Disney, Kellogg’s, McDonald’s back White House climate drive

Leading multinationals sign up to Obama climate pledge as president braces for GOP showdown over COP21 Paris deal

(Pic: JD Hancock/Flickr)

(Pic: JD Hancock/Flickr)

By Ed King

White House moves to isolate climate sceptic Republicans gained traction on Monday as some of the country’s top business leaders announced new low carbon plans.

Kellogg’s, McDonald’s, Nike and Disney were among 81 companies with a market value of US$5 trillion to sign the “American Business Act on Climate Pledge”.

In a briefing with reporters, White House officials said the business leaders were voicing “strong support” for a proposed Paris climate deal and setting an example for fellow leaders.

Intel, Johnson & Johnson, Dell and Coca Cola are other multinationals to put their name to this drive. There was no sign of oil majors ExxonMobil or Chevron on the list.

Speaking to the press after a meeting with CEOs at the White House, President Obama said decades of fossil fuel addiction had threatened the planet and the country’s economy.

He praised the “cutting edge” and “extraordinary” businesses that had agreed to come on board with this initiative.

“The perception is that this is an environmental issue, it’s for tree-huggers, and that hard-headed business people either don’t care about it or see it as a conflict with their bottom lines,” he said.

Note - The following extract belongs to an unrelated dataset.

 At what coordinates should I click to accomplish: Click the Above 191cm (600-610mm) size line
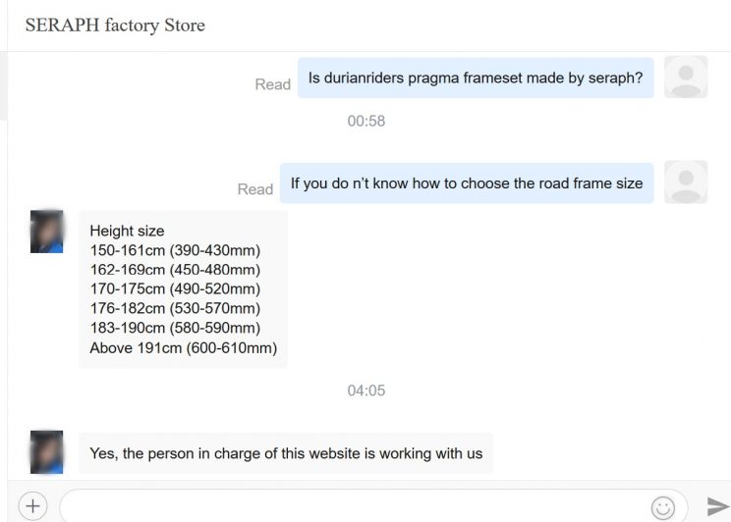pos(184,348)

Coke: Reduce the carbon footprint of “the drink in your hand” 25% by 2020
Facebook: 25% of energy in 2015 to come from clean and renewable sources
Hershey’s: Reduce greenhouse gas emissions 50% by 2025, compared to 2009
Kellogg’s: Achieve zero net deforestation by 2020 in high-risk supply chains
Levi: Purchase a minimum 20% of energy from renewable sources by 2020
Sony: Cut energy consumption of (AC) products an average of 30% on 2013 levels

Business support for a global climate pact comes at a critical point for UN and US efforts to develop a plan to slash global greenhouse gas emissions and keep warming below the 2C danger zone.

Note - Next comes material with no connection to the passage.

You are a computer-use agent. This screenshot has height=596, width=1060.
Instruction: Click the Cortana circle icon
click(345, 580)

Nearly 200 countries are in Bonn this week to knock into shape a draft agreement that can be presented to world leaders at the start of the Paris summit on 29 November.

Meanwhile, the White House is fending off increasingly hostile attacks from Republican leaders who do not want it to sign up to any international pact later this year.

A recent climate pact with China was meant to demonstrate the US is not alone in its efforts to tackle emissions growth, but it appears to have had little impact on critics.

On Tuesday, lead US climate envoy Todd Stern will face interrogation by the Subcommittee of the Foreign Relations Committee on Capitol Hill.

The meeting is chaired by Republican Senator John Barrasso, who is on record doubting the potential threat posed by global warming.

“The climate is constantly changing. The role human activity plays is not known,” he told reporters last year.